● **What is required**:
Nothing in the records may be altered, so transcribe them exactly.

● **The input**:
··········

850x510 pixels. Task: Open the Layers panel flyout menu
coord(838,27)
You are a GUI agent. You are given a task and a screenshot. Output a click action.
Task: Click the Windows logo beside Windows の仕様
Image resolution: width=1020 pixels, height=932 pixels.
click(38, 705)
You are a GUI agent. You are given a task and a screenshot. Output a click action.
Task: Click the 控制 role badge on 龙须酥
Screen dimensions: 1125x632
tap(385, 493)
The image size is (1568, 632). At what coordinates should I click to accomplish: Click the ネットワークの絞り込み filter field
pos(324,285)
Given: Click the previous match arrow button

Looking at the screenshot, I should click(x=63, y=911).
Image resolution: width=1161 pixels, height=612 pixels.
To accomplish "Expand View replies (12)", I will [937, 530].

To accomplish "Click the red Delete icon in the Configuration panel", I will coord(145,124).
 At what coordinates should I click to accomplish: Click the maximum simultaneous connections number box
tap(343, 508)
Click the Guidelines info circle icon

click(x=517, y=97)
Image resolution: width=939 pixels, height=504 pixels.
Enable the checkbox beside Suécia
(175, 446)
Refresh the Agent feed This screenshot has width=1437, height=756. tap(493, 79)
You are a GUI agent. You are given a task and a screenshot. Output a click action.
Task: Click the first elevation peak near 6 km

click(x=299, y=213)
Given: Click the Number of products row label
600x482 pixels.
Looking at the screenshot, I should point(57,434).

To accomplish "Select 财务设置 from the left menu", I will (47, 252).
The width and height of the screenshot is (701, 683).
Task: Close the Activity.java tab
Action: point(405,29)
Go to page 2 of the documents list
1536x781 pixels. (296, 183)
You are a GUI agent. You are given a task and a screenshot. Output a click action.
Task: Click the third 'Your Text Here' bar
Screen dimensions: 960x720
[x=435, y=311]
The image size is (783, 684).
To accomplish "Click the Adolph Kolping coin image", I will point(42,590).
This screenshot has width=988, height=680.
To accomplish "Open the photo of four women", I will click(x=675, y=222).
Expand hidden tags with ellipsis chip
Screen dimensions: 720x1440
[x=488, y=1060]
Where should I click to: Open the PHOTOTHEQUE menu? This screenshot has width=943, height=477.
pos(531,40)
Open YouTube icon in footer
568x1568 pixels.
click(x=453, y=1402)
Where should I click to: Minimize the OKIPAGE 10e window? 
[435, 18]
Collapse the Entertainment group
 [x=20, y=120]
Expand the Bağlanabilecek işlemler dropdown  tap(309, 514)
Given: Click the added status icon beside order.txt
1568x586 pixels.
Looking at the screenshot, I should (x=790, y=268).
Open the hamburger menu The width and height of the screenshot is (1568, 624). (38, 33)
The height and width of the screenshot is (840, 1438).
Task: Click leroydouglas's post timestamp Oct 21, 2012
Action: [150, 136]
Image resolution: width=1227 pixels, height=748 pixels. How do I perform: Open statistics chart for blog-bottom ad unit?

··········

● **Result of the exercise**:
850x510 pixels. Task: Open the Layers panel flyout menu
coord(838,27)
You are a GUI agent. You are given a task and a screenshot. Output a click action.
Task: Click the Windows logo beside Windows の仕様
Image resolution: width=1020 pixels, height=932 pixels.
click(38, 705)
You are a GUI agent. You are given a task and a screenshot. Output a click action.
Task: Click the 控制 role badge on 龙须酥
Screen dimensions: 1125x632
tap(385, 493)
The image size is (1568, 632). At what coordinates should I click to accomplish: Click the ネットワークの絞り込み filter field
pos(324,285)
Given: Click the previous match arrow button

Looking at the screenshot, I should click(x=63, y=911).
Image resolution: width=1161 pixels, height=612 pixels.
To accomplish "Expand View replies (12)", I will [937, 530].

To accomplish "Click the red Delete icon in the Configuration panel", I will coord(145,124).
 At what coordinates should I click to accomplish: Click the maximum simultaneous connections number box
tap(343, 508)
Click the Guidelines info circle icon

click(x=517, y=97)
Image resolution: width=939 pixels, height=504 pixels.
Enable the checkbox beside Suécia
(175, 446)
Refresh the Agent feed This screenshot has width=1437, height=756. tap(493, 79)
You are a GUI agent. You are given a task and a screenshot. Output a click action.
Task: Click the first elevation peak near 6 km

click(x=299, y=213)
Given: Click the Number of products row label
600x482 pixels.
Looking at the screenshot, I should point(57,434).

To accomplish "Select 财务设置 from the left menu", I will (47, 252).
The width and height of the screenshot is (701, 683).
Task: Close the Activity.java tab
Action: point(405,29)
Go to page 2 of the documents list
1536x781 pixels. (296, 183)
You are a GUI agent. You are given a task and a screenshot. Output a click action.
Task: Click the third 'Your Text Here' bar
Screen dimensions: 960x720
[x=435, y=311]
The image size is (783, 684).
To accomplish "Click the Adolph Kolping coin image", I will point(42,590).
This screenshot has width=988, height=680.
To accomplish "Open the photo of four women", I will click(x=675, y=222).
Expand hidden tags with ellipsis chip
Screen dimensions: 720x1440
[x=488, y=1060]
Where should I click to: Open the PHOTOTHEQUE menu? This screenshot has width=943, height=477.
pos(531,40)
Open YouTube icon in footer
568x1568 pixels.
click(x=453, y=1402)
Where should I click to: Minimize the OKIPAGE 10e window? 
[435, 18]
Collapse the Entertainment group
 [x=20, y=120]
Expand the Bağlanabilecek işlemler dropdown  tap(309, 514)
Given: Click the added status icon beside order.txt
1568x586 pixels.
Looking at the screenshot, I should (x=790, y=268).
Open the hamburger menu The width and height of the screenshot is (1568, 624). (38, 33)
The height and width of the screenshot is (840, 1438).
Task: Click leroydouglas's post timestamp Oct 21, 2012
Action: [150, 136]
Image resolution: width=1227 pixels, height=748 pixels. How do I perform: Open statistics chart for blog-bottom ad unit?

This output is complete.